Sebastian Gähl war zuerst dran. 116 Spieler hatten 50.000 Dollar Startgebühl hingeblättert, das Feld voller Highroller-Größen. Gähl schob sich unters Radar, landete trotz 9. und 7. Platz in den beiden Vorturnieren erneut am Final Table – und diesmal ließ er nichts anbrennen. Im Heads-up hatte er Brandon Wilson bereits so weit isoliert, dass die Entscheidung nach vier Händen fiel: As-10 gegen As-9, Board blank, Party auf Deutsch. 1,2 Millionen Euro plus erste Triton-Trophäe, größter Scheck seiner Karriere.

Bernhard binder legt nach und schlägt noch eine schüppe drauf
Während Gähl die Champagnerkorken knallen ließ, schraubte Bernhard Binder den Deckel wieder zu – und wechselte direkt in den nächsten Siegmodus. Der Mann, der im Dezember die WSOP Paradise für 10 Millionen Dollar gewann, steigerte sich im 125.000-Dollar-Event. 1,81 Millionen Euro später stand er mit der Trophäe im Arm da, als hätte er den Button für „Repeat“ gedrückt.

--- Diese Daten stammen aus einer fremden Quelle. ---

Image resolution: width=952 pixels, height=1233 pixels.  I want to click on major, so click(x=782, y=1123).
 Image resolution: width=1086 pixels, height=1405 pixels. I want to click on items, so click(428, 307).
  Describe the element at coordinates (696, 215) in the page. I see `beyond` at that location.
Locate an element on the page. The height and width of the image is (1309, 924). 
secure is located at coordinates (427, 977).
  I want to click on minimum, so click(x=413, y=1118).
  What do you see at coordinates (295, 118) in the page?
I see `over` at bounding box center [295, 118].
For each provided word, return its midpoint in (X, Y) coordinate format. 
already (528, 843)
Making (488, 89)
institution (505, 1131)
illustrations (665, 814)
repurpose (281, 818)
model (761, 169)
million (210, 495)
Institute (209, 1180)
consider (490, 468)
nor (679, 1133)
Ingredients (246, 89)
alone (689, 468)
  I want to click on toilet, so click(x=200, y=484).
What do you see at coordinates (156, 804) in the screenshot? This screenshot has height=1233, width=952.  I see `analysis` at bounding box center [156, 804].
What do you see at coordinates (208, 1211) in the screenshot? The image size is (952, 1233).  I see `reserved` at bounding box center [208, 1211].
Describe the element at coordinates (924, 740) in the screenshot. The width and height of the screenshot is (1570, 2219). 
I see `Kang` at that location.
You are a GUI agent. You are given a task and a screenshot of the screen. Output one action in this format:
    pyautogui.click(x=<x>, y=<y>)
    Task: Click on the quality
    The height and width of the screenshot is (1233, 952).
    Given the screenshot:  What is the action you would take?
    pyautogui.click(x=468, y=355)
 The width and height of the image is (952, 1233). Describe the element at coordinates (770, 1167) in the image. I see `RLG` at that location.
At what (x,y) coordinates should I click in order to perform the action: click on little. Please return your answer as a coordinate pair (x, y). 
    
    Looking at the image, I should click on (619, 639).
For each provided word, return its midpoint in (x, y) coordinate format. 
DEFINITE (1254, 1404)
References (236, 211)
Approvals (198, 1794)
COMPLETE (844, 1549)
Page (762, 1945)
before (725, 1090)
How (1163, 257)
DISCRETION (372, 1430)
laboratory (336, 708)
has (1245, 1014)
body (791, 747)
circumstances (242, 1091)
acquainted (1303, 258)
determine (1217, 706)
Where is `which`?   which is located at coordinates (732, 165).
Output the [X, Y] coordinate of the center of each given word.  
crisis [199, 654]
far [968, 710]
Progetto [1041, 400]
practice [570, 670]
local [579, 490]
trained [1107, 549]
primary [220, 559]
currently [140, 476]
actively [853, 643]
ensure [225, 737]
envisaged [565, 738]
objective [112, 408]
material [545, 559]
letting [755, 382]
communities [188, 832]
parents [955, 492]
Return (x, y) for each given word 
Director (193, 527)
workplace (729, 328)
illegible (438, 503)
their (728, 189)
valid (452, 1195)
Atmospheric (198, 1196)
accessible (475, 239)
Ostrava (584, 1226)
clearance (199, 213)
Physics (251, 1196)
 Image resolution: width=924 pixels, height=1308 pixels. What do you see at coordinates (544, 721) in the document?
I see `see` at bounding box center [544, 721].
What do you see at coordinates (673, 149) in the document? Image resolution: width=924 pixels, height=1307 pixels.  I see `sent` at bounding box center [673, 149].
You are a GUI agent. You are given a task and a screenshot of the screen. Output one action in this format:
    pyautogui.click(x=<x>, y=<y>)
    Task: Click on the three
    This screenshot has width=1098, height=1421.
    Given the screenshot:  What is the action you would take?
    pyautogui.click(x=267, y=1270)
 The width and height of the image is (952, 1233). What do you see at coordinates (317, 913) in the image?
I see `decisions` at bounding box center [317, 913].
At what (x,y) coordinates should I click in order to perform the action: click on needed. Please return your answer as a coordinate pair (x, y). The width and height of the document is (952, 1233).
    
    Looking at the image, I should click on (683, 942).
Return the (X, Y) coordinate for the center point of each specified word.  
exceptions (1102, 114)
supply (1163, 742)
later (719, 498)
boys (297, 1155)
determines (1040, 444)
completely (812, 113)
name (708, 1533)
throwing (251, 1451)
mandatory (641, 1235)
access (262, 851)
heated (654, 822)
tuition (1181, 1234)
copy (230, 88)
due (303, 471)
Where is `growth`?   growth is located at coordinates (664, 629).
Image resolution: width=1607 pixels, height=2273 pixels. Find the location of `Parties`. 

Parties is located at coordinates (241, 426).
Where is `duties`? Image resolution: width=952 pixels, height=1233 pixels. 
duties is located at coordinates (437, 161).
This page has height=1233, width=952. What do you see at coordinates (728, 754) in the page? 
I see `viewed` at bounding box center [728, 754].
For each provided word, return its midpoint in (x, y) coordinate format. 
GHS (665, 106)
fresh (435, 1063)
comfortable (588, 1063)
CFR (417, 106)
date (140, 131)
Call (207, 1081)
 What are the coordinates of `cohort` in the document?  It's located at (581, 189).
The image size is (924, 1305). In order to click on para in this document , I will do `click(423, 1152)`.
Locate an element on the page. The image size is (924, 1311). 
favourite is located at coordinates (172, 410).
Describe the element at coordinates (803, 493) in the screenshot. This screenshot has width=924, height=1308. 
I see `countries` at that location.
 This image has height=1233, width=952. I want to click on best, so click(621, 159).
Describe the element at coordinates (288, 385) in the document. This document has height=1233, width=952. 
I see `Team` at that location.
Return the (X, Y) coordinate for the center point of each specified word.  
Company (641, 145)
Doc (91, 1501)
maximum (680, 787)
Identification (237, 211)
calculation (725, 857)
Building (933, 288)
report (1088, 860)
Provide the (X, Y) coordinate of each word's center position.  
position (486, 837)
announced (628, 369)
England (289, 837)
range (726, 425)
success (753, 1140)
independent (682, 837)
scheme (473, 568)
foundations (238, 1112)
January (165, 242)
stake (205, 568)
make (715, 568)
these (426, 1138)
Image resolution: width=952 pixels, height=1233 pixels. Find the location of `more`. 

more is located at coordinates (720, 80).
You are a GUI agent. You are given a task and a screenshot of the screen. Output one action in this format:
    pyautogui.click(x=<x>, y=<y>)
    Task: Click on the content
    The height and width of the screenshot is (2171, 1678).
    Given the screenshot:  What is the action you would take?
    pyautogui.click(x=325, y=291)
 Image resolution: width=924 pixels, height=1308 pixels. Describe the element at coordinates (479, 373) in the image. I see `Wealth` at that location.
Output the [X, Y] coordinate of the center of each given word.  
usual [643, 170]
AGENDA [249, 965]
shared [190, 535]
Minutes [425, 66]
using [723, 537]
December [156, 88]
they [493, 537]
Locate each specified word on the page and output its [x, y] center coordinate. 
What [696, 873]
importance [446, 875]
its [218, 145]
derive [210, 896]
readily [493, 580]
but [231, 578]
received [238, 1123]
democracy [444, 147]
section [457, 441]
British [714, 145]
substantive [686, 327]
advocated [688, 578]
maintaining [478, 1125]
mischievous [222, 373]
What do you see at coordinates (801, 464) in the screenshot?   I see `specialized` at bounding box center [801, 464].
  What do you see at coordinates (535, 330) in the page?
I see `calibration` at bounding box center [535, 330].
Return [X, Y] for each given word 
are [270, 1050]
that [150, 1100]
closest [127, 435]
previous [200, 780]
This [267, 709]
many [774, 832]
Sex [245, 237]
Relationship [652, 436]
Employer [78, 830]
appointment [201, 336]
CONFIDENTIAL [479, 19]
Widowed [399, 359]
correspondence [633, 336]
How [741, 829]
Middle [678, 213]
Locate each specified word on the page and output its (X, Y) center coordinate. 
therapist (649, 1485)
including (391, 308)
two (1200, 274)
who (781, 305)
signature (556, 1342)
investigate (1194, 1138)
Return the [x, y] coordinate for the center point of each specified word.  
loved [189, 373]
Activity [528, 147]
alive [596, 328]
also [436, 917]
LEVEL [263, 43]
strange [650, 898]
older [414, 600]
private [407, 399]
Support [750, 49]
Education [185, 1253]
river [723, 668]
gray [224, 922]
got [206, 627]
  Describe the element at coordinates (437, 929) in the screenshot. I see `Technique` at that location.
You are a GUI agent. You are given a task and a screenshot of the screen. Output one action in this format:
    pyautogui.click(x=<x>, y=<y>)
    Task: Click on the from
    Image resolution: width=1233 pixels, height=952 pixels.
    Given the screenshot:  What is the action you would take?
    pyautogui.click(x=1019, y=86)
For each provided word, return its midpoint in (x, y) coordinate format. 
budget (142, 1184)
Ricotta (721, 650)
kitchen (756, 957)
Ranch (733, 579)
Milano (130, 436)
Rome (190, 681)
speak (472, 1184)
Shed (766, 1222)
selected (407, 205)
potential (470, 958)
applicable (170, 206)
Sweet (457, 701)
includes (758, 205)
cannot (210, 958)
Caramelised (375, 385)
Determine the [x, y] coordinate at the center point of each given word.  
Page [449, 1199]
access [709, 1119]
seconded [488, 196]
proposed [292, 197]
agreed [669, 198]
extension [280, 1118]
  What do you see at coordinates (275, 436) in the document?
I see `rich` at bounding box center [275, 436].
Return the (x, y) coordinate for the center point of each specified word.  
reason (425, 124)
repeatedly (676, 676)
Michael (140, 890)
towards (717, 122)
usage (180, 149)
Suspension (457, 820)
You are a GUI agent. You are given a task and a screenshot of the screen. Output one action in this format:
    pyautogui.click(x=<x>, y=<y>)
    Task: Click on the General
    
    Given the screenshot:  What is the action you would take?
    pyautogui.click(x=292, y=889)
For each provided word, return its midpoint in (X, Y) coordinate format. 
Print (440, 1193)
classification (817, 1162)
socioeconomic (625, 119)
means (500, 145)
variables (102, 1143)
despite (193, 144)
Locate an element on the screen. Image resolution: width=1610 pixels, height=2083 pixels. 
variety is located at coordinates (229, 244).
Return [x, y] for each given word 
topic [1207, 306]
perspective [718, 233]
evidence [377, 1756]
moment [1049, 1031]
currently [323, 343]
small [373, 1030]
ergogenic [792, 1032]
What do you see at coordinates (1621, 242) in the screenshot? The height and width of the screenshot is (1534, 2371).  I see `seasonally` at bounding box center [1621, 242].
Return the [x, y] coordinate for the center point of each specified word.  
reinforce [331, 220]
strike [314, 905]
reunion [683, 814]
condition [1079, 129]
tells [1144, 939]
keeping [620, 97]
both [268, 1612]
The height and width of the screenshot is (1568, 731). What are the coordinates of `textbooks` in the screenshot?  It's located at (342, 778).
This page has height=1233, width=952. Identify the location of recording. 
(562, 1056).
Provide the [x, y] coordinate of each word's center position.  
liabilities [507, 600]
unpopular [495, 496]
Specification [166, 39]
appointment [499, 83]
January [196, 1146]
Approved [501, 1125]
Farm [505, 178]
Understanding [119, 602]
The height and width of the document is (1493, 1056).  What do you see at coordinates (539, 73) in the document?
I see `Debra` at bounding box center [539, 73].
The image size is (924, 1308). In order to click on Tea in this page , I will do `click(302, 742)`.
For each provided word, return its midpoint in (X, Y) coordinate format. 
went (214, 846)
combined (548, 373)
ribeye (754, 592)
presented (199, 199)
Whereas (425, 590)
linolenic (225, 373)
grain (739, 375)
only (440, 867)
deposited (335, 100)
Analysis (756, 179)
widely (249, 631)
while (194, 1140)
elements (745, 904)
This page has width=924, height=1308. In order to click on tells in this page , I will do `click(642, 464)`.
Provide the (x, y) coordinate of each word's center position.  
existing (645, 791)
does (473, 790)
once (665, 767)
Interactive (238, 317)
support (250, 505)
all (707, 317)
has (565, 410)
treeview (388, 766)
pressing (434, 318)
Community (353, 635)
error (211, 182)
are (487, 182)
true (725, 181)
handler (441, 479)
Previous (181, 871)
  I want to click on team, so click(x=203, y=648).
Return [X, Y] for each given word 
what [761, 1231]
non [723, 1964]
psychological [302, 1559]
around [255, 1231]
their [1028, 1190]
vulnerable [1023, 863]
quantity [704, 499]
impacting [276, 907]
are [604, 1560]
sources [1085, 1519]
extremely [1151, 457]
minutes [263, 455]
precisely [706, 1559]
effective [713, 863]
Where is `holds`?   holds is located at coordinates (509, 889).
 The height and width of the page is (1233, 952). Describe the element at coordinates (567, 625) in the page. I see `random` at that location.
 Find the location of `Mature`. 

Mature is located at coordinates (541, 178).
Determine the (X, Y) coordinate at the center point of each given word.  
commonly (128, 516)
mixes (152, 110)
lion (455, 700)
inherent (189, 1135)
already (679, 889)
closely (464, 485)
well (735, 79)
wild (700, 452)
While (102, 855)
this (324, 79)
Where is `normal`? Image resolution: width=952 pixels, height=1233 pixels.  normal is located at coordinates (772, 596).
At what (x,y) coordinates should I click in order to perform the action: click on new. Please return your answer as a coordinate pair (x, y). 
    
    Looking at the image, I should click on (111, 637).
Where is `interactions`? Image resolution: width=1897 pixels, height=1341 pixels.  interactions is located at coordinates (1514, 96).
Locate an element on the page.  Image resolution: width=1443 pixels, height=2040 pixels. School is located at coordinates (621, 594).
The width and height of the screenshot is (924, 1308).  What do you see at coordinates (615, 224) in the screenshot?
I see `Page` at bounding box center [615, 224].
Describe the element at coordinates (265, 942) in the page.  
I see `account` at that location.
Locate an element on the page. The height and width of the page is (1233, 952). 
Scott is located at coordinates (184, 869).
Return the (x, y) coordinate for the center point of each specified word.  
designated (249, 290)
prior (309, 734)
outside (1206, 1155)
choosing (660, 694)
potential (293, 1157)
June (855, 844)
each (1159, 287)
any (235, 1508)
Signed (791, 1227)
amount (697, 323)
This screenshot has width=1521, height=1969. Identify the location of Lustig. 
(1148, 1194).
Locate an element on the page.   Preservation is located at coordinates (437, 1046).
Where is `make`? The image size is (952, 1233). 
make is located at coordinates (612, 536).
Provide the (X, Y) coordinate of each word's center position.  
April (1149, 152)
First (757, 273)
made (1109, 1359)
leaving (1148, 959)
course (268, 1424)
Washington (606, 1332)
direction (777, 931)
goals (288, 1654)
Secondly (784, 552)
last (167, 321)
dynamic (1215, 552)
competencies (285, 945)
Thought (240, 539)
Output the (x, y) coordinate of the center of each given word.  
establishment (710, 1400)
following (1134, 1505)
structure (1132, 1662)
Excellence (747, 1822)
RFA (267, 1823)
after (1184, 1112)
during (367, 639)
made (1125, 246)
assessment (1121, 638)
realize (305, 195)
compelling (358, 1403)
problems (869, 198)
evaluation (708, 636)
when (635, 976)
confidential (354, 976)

Die Rechnung ist denkbar simpel: in 48 Stunden fließen 3,01 Millionen Euro an deutsche und österreichische Konten. Die Koreaner schauen betreten auf ihre Karten, die Amerikaner auf leere Chipstacks.
Jetzt richten sich alle Augen auf das 100.000-Dollar-Main Event. Das Buy-in steigt, die Chips werden höher gestapelt – und die Deutschsprachigen haben offenbar noch nicht genug. Wer an diesem Tisch sitzt, weiß, dass „Made in Germany“ gerade nicht für Autos, sondern für unersättliche Pokergier steht.